How does it work and what does it involve?
Additionally, you may be asked for information about the source of the funds. Invoices, supporting documents, anything that helps in your complete identification. Custodial exchanges work like this: simple for the user, but with less personal control.
There are many custodial platforms, both from Romania and abroad. Probably the most well-known is Binance. It is used by millions of people worldwide. To use the platform, you need to create an account and go through identity verification (KYC). If everything is in order and the account is approved, you can access the services offered. After registration, you receive a digital wallet. This is linked to your account. But this wallet is not just yours. The company managing the platform also has access to it. It is a convenient system, but it involves trusting a third party to manage your funds.

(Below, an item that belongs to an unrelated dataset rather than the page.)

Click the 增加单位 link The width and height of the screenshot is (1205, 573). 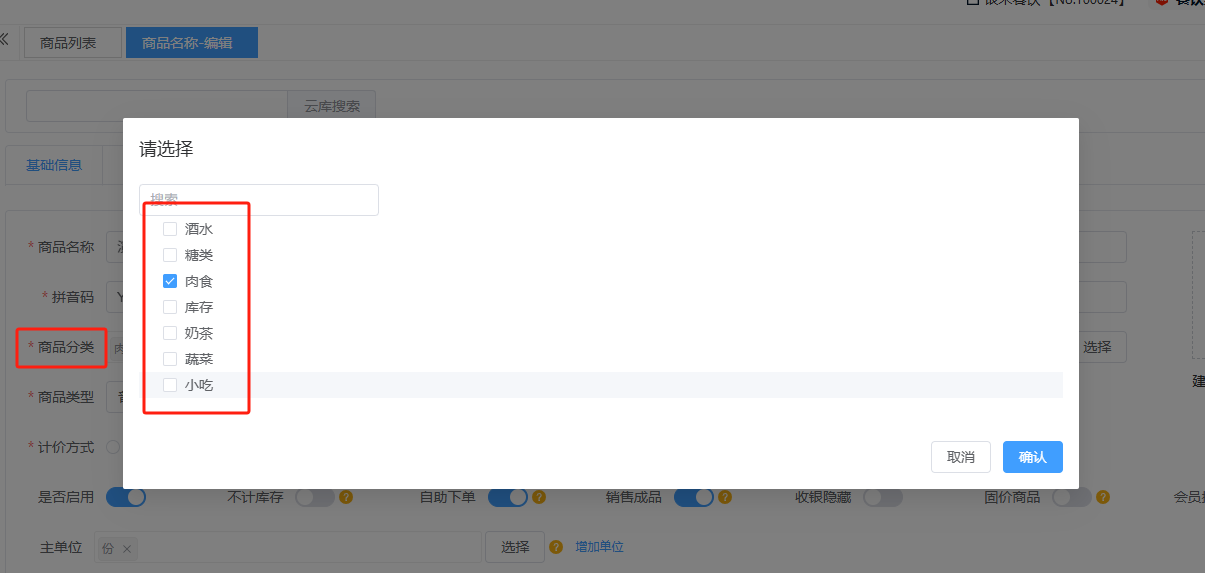click(x=599, y=547)
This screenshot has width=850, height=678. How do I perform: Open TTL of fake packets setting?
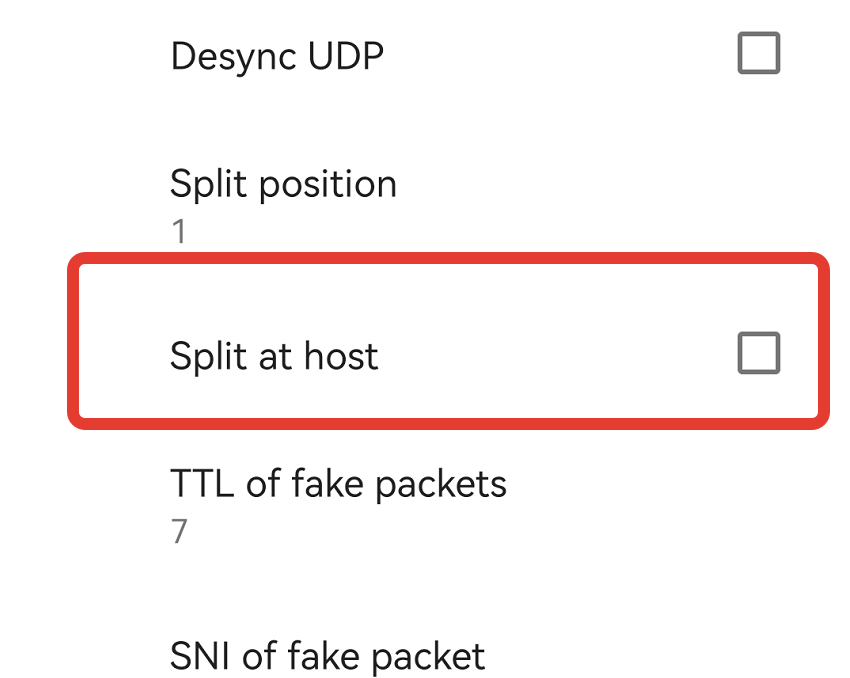click(338, 484)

All transactions made on a custodial exchange are linked to the user’s identity. The platform keeps these data for at least 5 years. This means that every action remains recorded: what you bought, when, and for what value. The same happens on platforms from Romania. A well-known example is Bitcoin Romania, which follows the same model. Identity verification, data stored long-term, and possible access from authorities.

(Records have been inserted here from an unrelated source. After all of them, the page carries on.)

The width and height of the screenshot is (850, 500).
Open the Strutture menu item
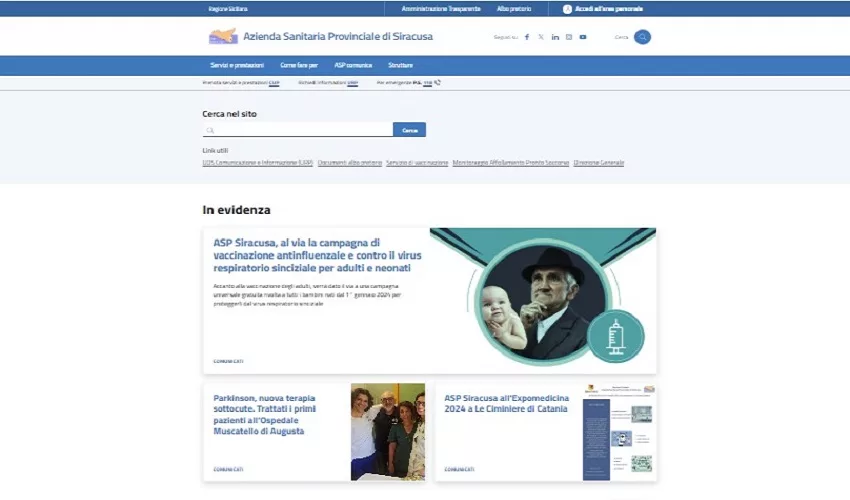(400, 65)
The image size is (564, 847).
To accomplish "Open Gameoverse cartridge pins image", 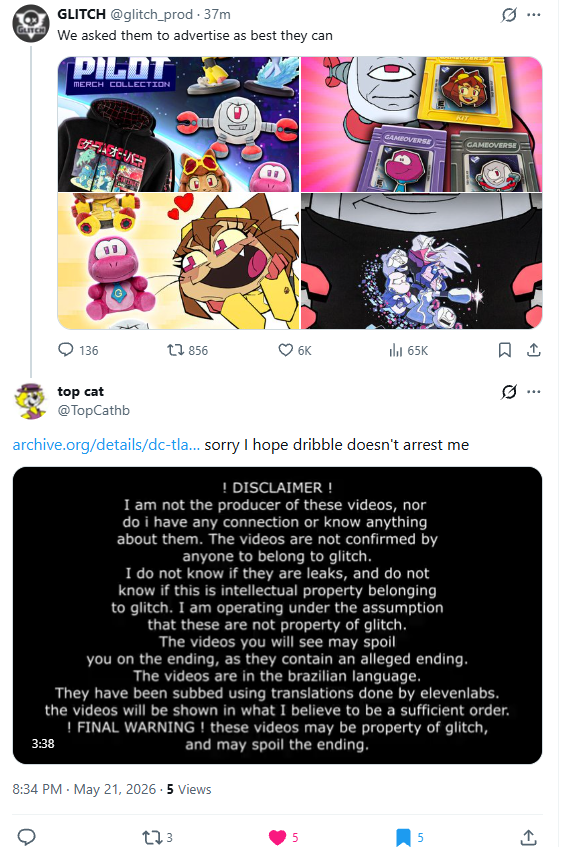I will [x=421, y=124].
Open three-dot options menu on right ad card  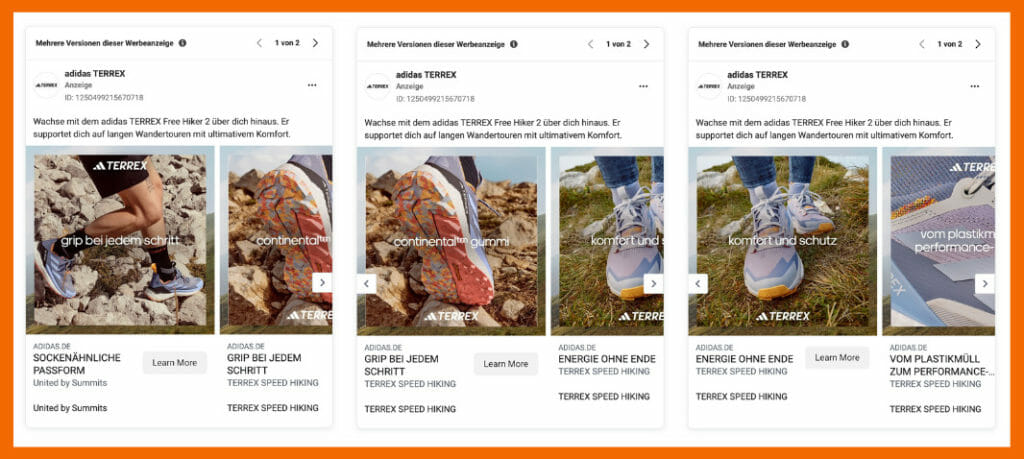974,86
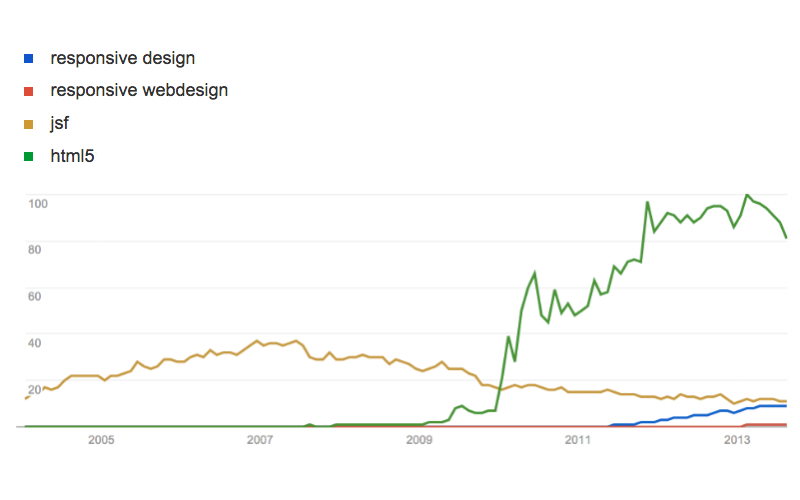Viewport: 800px width, 500px height.
Task: Select the 'responsive design' legend label
Action: (x=122, y=58)
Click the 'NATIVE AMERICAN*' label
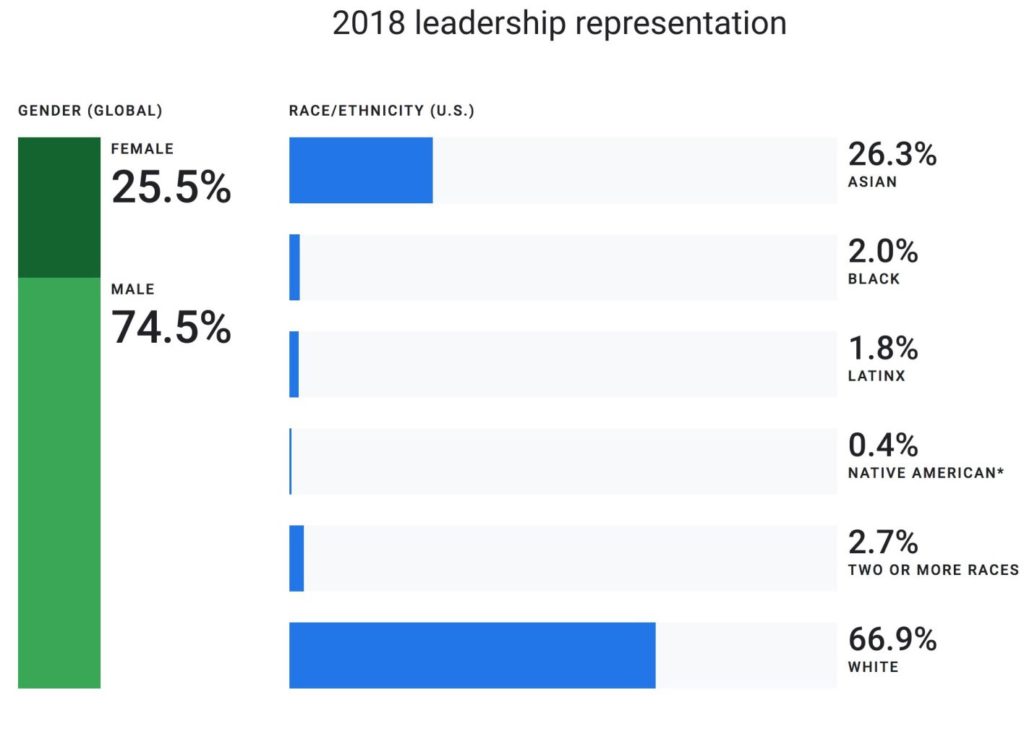 pyautogui.click(x=925, y=473)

Besides the fact that they control users’ funds, custodial platforms come with another major risk: security. Because they are visible, large, and store the assets of many people, they become constant targets for hackers. The history of crypto is full of examples where these platforms have been compromised. Sometimes attacks targeted the entire platform – all funds were stolen. Other times only certain individual accounts were affected. Regardless of the scale, the risk remains: when you do not own the keys, you do not own the funds.

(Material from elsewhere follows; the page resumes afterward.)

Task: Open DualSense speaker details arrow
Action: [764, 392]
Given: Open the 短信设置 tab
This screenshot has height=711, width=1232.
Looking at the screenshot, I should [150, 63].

Advantages of Using a Non-custodial Exchange:
Complete Control Over Your Funds: You are the only one who can control your funds, and the private keys are stored on your own device and not on the servers of an exchange platform.
Increased Security: Because all funds are kept on your device, security is much higher than that presented by an exchange platform like Binance or Crypto.com
Privacy and Anonymity: On an exchange platform, each transaction is associated with your user and the event is stored on the platform’s servers. For example, you cannot send money to your brother or cousin from an exchange platform without the transaction being recorded as yours.
Financial Independence: Users can always make transactions without considering the policies and financial availabilities of an exchange platform.
Disadvantages of Using a Custodial Exchange:
Security Risk: The cryptocurrency exchange stores your funds, and for this reason, your funds are much more vulnerable. Exchanges are among the favorite targets for hackers because they store large sums of money and present many vulnerabilities.
Risk of Exchange Insolvency: If a custodial exchange goes bankrupt or becomes insolvent, users might not recover their funds. Legal procedures can be long and complicated. Although some exchanges claim to have insurance on all funds, in reality, it may take years or even not get the money back in the event of insolvency/cyber attack.
Withdrawal Limitations: Some exchanges may impose withdrawal limits or even freeze funds in accounts, especially in situations of financial or legal uncertainty. They may request additional documents that put the user in difficulty, thus delaying access to funds.
Stricter Government Regulations: Custodial exchanges are more subject to regulations and compliance requirements imposed by governments compared to non-custodial ones. This is because they are digital wallet providers and have much greater responsibilities than a non-custodial exchange, which only performs the actual exchange and does not store clients’ funds.
In conclusion, a non-custodial crypto exchange offers a safer and more private alternative for users who want to keep control over their cryptocurrencies and maximize their financial security.